The Red Shoes

During the last few years, Americans have been cinematically inundated with the J-horror movement. After the rousing success of The Grudge, Hollywood jumped on the bandwagon, swamping the pop culture marketplace with original Asian horror films on DVD (The Eye, directed by the Pang Brothers, technically from Bangkok via Hong Kong, arguably initiated American interest in the subgenre; unfortunately, The Messengers may represent the demise of their respective American careers), and subsequent pompous American theatrical bastardizations like The Grudge series and Dark Water. With the recent success of The Host, culturally repressed South Korea, suddenly a cinematic upstart, has decided it wants a piece of the pasty-faced pie, and along with the admirable work of Chan-wook Park (Oldboy, 3 Extremes), several new Korean horror films have recently arrived on DVD, although some leave an unpleasant J-horror aftertaste.
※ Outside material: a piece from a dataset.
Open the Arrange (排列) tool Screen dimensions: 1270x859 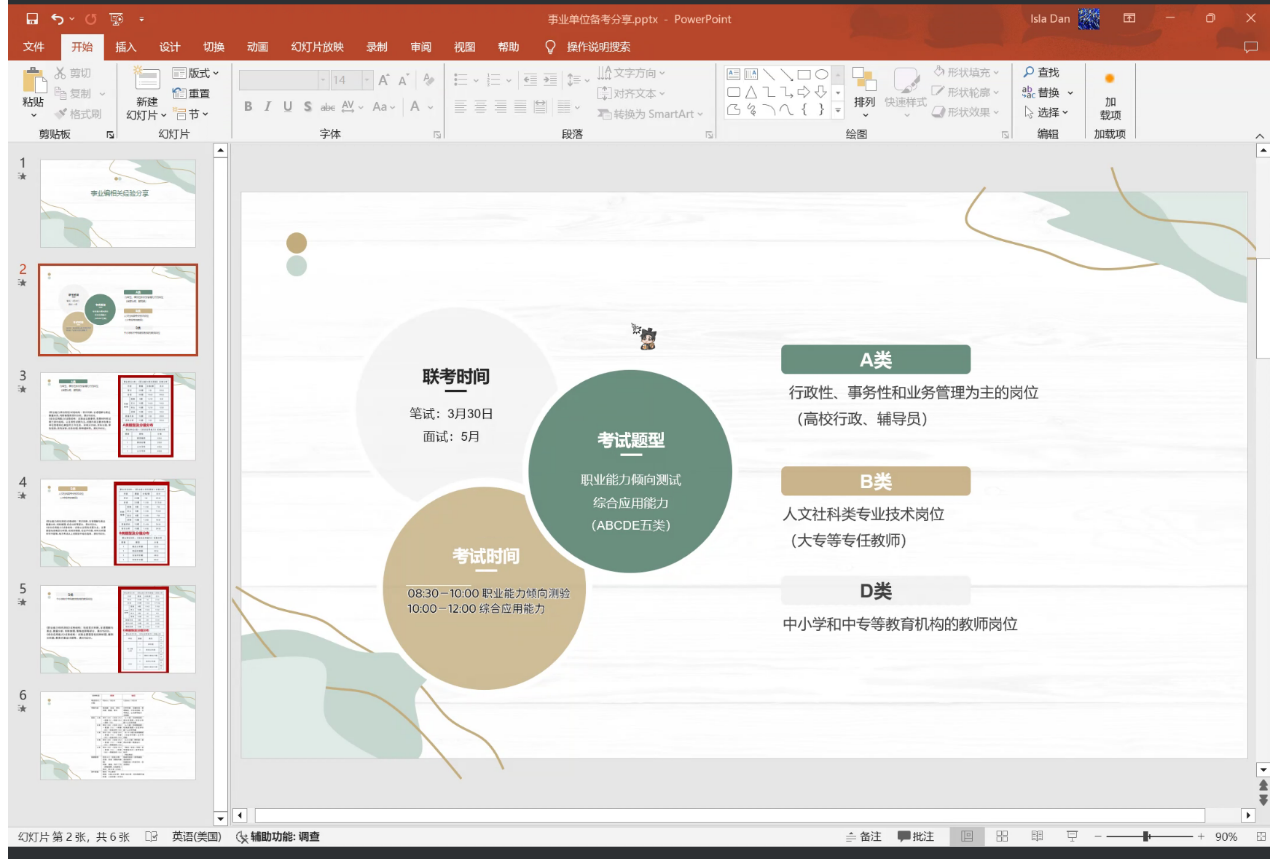pyautogui.click(x=864, y=88)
The Red Shoes (very, very loosely based on the Hans Christian Anderson story, much like Last House on the Left is very, very loosely based on Bergman’s The Virgin Spring) is a recent effort from Korea, directed by Yong-gyun Kim. It involves a pair of bright pink shoes that inspire feelings of covetous envy in anyone who views them. After discovering her husband has been cheating on her, Sun-Jae takes her young daughter, Tae-Soo, and relocates to a dreary, fairly uninhabitable apartment. Sun-Jae finds the pink shoes on the subway and immediately grows attached to them. Tae-Soo also desires the shoes, and being an obnoxious pre-adolescent daughter, she fights constantly with her mother over her desire to possess them.
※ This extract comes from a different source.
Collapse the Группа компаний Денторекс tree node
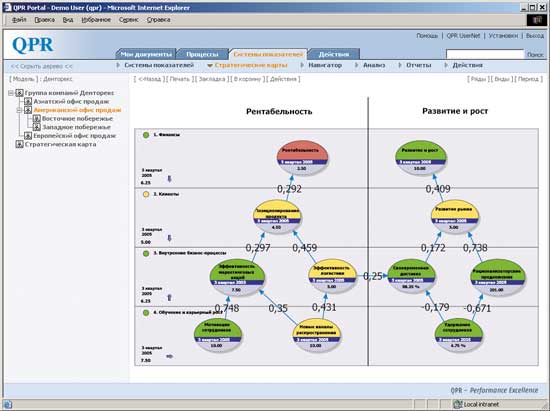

The allure of the shoes has a flip side: anyone who steals them is prone to die soon, usually with foot amputations involved. Once the heinous secret of the “red” shoes is discovered, Sun-Jae engages in a listless and poorly paced romance with the interior decorator who lives upstairs, and together they attempt to solve the mystery of the shoes, to understand their violent history. People steal the shoes, they die, and then the shoes reappear the next day, and Sun-Jae is eager to stop this heinous legacy.

The Red Shoes, although occasionally poorly paced, features striking cinematography and plot machinations that are all over the map and sometimes confusing. The film hints at a big twist in the final third, but that twist is vague in its delivery and ultimately frustrating. The film is spattered with familiar J-horror imagery—pale-faced Asian girls with their hair hanging in their respective faces, ghosts that only the audience can see—but it still manages to stand up as an impressive entry in the genre. The gore was solid and stylish, and the film proudly sported a few very bloody scenes. The look and feel of the movie is modern, the scares are there to be had, and I have to admit, I was dying to know how it all ended, even if I was a little overwhelmed by the ambiguous final twist.